/---
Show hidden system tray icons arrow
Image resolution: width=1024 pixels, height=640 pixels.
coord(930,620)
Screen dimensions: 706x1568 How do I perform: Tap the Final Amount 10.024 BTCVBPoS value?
\---
/---
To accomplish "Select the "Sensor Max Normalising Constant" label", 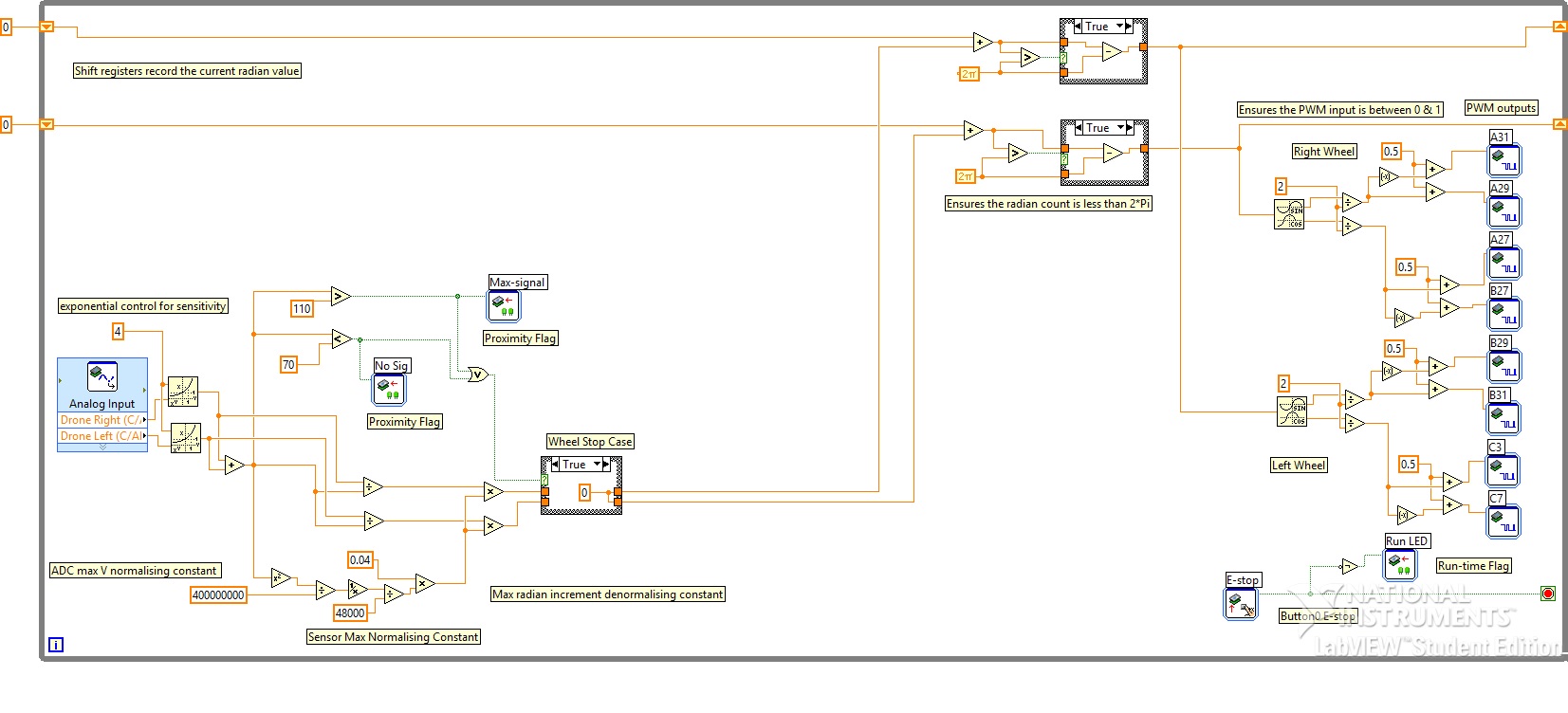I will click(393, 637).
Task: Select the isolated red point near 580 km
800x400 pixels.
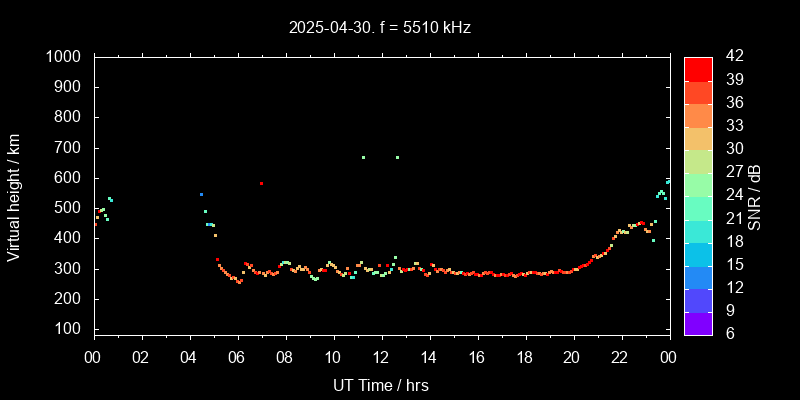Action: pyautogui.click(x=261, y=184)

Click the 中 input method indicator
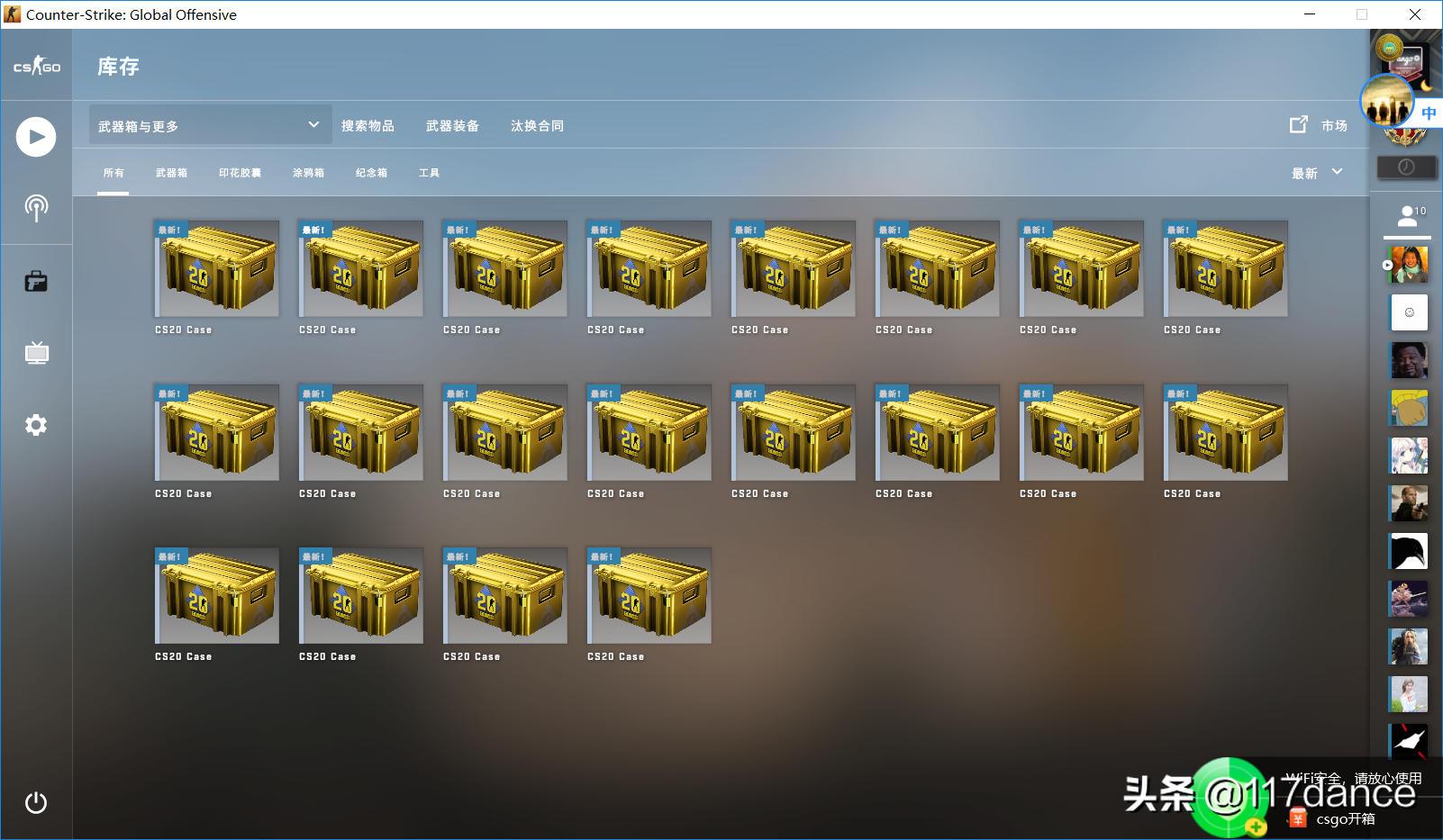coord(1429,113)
\---
## Descrizione del problema
Per favore, restituisci come lista JSON di stringhe le righe che vanno da quella con "Show hidden system tray icons arrow" fino a quella con "Screen dimensions: 706x1568" compresa, una stringa per ciascuna riga e senza le righe vuote.

## Risultato qui sotto
[
  "Show hidden system tray icons arrow",
  "Image resolution: width=1024 pixels, height=640 pixels.",
  "coord(930,620)",
  "Screen dimensions: 706x1568 How do I perform: Tap the Final Amount 10.024 BTCVBPoS value?"
]